Model Description | Y variable | Number of LVs | R2X | Q2Y | Significance (P value) |
---|---|---|---|---|---|
A. PLS | ln(U-Cd) | 3 | 0.251 | 0.237 | < 0.01 |
B. PLS (current smokers excluded) |
ln(U-Cd) | 5 | 0.308 | 0.330 | < 0.001 |
C. PLS (past and current smokers excluded) |
ln(U-Cd) | 1 | 0.0729 | 0.142 | < 0.001 |
D. PLS | sex | 3 | 0.241 | 0.104 | > 0.05 |
E. PLS | age | 2 | 0.216 | 0.224 | < 0.001 |
F. PLS | ln(U-NAG) | 1 | 0.054 | 0.162 | < 0.001 |
G. PLS-DA | Smoking historya | 2 | 0.194 | 0.185 | < 0.01 |
aSmoking history was defined as either 1 = never smoked and past smoker (n = 106) or 2 = current smoker (n = 20), one individual did not complete the lifestyle questionnaire.

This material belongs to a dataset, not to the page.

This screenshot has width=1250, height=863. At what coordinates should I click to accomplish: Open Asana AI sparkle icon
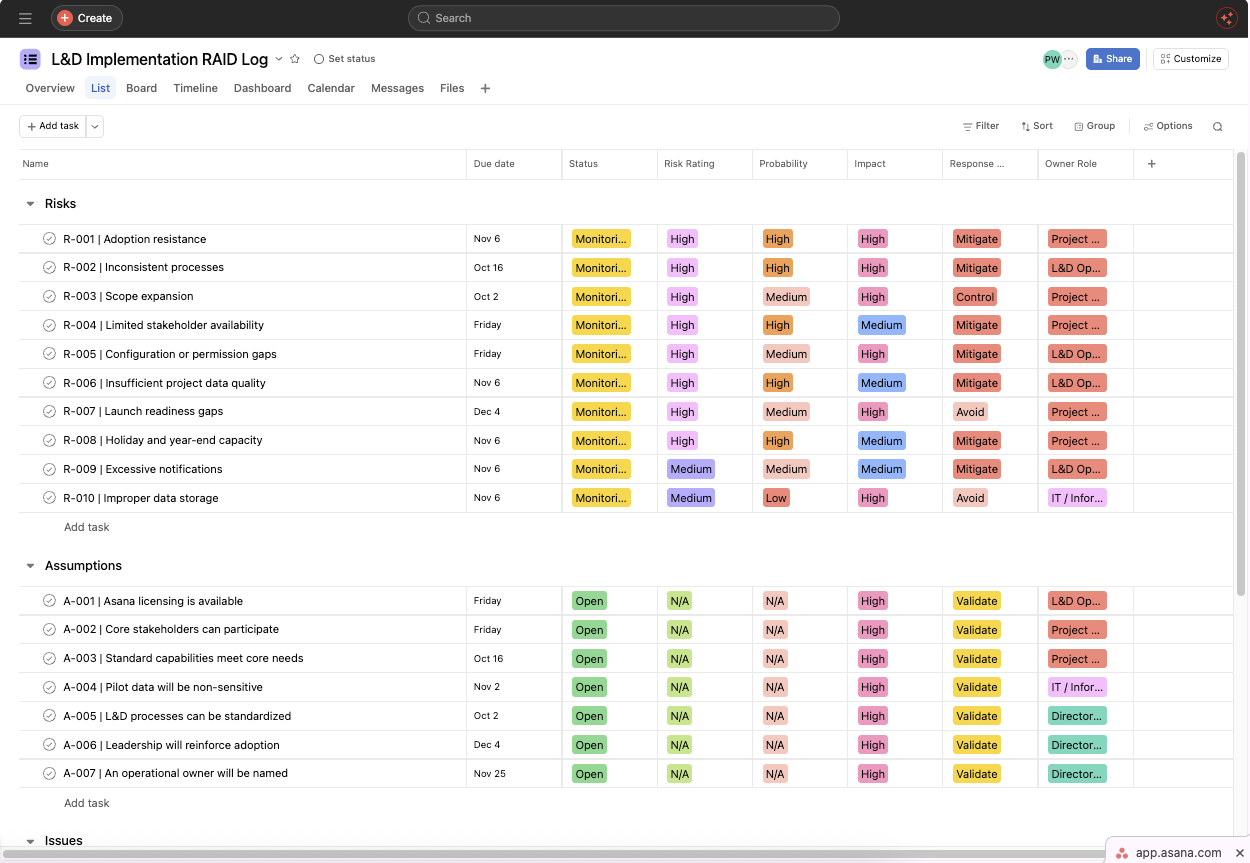1226,18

Spectra that exhibited signs of bacterial contamination, analgesics or ethanol were excluded from these analyses. All variables were mean-centred and scaled to unit variance. NMR data were reduced to 1,127 data points of δ 0.01 resolution. Sample numbers for PLS models: A, D, E and F: n = 127. B: n = 106. C: n = 79. PLS-DA (model G) n = 126. Number of latent variables in a model were auto-fitted in SIMCA-P+. All models were assessed for validity by Y variable permutation analysis (1,000 permutations, see additional file 1 Figure S4). Scores scatter plots for each multivariate model can also be found in additional file 1 (Figure S5). ln(U-Cd), natural logarithm of urinary cadmium; ln(U-NAG), natural logarithm of urinary-N-acetyl-β-D-glucosaminidase; LV, latent variable; n, sample number; PLS, partial least squares; PLS-DA, partial least squares - discriminant analysis. R2X is the proportion of variance in the X matrix (i.e. spectral NMR data) described by the PLS model. Q2Y is the ability of the PLS model to predict the Y-score (ln(U-Cd), sex, age, ln(U-NAG) or smoking status) of a novel sample or the "cross-validated goodness-of-fit".